Misalnya, jika pada tahapan mitis peristiwa banjir selalu dikaitkan dengan kemurkaan alam dan Tuhan, maka dengan pendekatan ontologis, dengan nalarnya masyarakat memahami bahwa banjir itu adalah akibat hujan lebat yang tumpahan airnya tidak tertampung dan tidak tersalurkan oleh sungai-sungai yang ada.
Ketika terjadi peristiwa banjir kesalahannya lalu diarahkan kepada manusia dan untuk menebus “dosanya” mereka tidak lagi membuat sesajen (sesaji), tetapi dengan memperbanyak waduk-waduk dan tempat untuk penampungan serta serapan air. Sungai dan irigasi diperluas dan tidak lagi membuang sampah ke sungai atau mereka juga menghindari tinggal di daerah bantaran sungai.
Di sini, posisi manusia dan alam seakan sejajar, keduanya saling berdialog dan membuka diri, yang satu memahami yang lain. Dan sesungguhnya apa yang dilakukan oleh para peneliti dan ilmuwan adalah melakukan pemahaman dan dialog dengan alam agar manusia lebih mengenal karakter alam sehingga dapat mengantisipasi reaksi dan akibat dari segala perilaku manusia terhadap alam. Ini bisa dibuktikan dengan penelitian di bidang obat-obatan yang berasal dari tumbuh-tumbuhan.
Begitu juga terhadap perilaku gunung, dengan penjelasan nalar dan ilmu pengetahuan, dapat diantisipasi apa yang sedang terjadi dan kemungkinan yang akan terjadi pada gunung berapi. Sinyal untuk mendekati fenomena alam secara ontologis sesungguhnya telah termaktub dalam wahyu pertama Alquran,yaitu perintah iqra,yaitu perintah untuk membaca.
Membaca juga terkandung di dalamnya proses penelaahan dan pemahaman tidak hanya terhadap teks tertulis, melainkan juga teks kawniyyah, ciptaan Tuhan termasuk alam dan seisinya. Selain itu kalimat dalam Alquran afalaa ta’qiluun (apakah kamu tidak berpikir atau mempergunakan akalmu) juga merupakan sinyal bahwa hendaknya akal atau nalar dipergunakan sebaik-baiknya dalam membaca dan memahami ayat-ayat-Nya. Adapun dalam model ketiga, yaitu fungsional,manusia menempati posisi lebih tinggi dibandingkan alam.
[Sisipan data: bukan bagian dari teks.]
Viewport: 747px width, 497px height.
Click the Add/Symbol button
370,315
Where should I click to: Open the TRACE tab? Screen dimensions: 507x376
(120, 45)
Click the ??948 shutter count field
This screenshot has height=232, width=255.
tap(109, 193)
Dalam hubungan ini manusia adalah pihak yang diberi keleluasaan untuk mendayagunakan alam. Di sinilah fungsi manusia sebagai khalifah yang memiliki misi untuk mengatur alam.Namun dalam hal ini Alquran pun sudah memberi rambu-rambu bahwa bila otoritas ini disalahgunakan, tak pelak lagi akibatnya adalah alam akan rusak (fasad). Dan sesungguhnya dengan ilmu pengetahuan, manusia seharusnya memiliki kemampuan mengantisipasi konsekuensi dari tindakannya yang menzalimi hukum alam.
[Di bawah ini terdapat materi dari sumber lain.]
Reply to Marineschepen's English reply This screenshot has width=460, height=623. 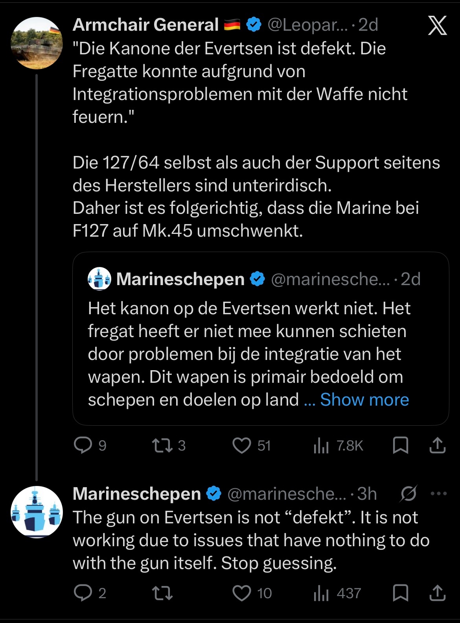coord(83,593)
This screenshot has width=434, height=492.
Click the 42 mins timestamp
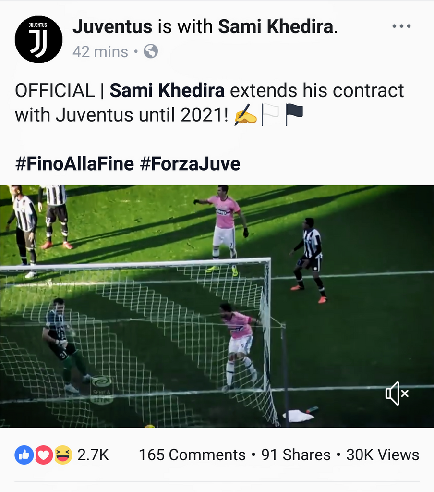(x=100, y=52)
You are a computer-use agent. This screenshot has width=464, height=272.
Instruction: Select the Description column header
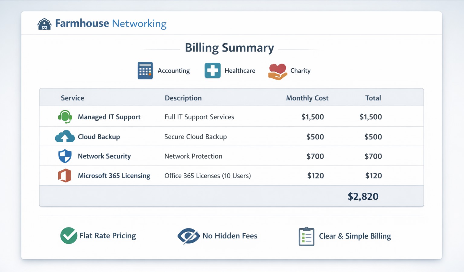(x=183, y=98)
Bila hutan dijarah secara membabi buta atau serapan air dirampas oleh tumbuhnya hutan beton, alam akan bereaksi dalam bentuk longsor,banjir,dan lain-lain. Bagaimanakah respons yang bijak dalam menanggapi bencana alam ini? Semua bentuk respons, baik yang menyerahkan hal itu pada kemarahan Tuhan atau akibat terganggunya hukum alam karena ulah manusia atau yang lain, tentu saja memiliki argumen masingmasing. Salah satu yang membedakan adalah seberapa besar nalar atau akal berperan dalam memahami gejala alam yang ada.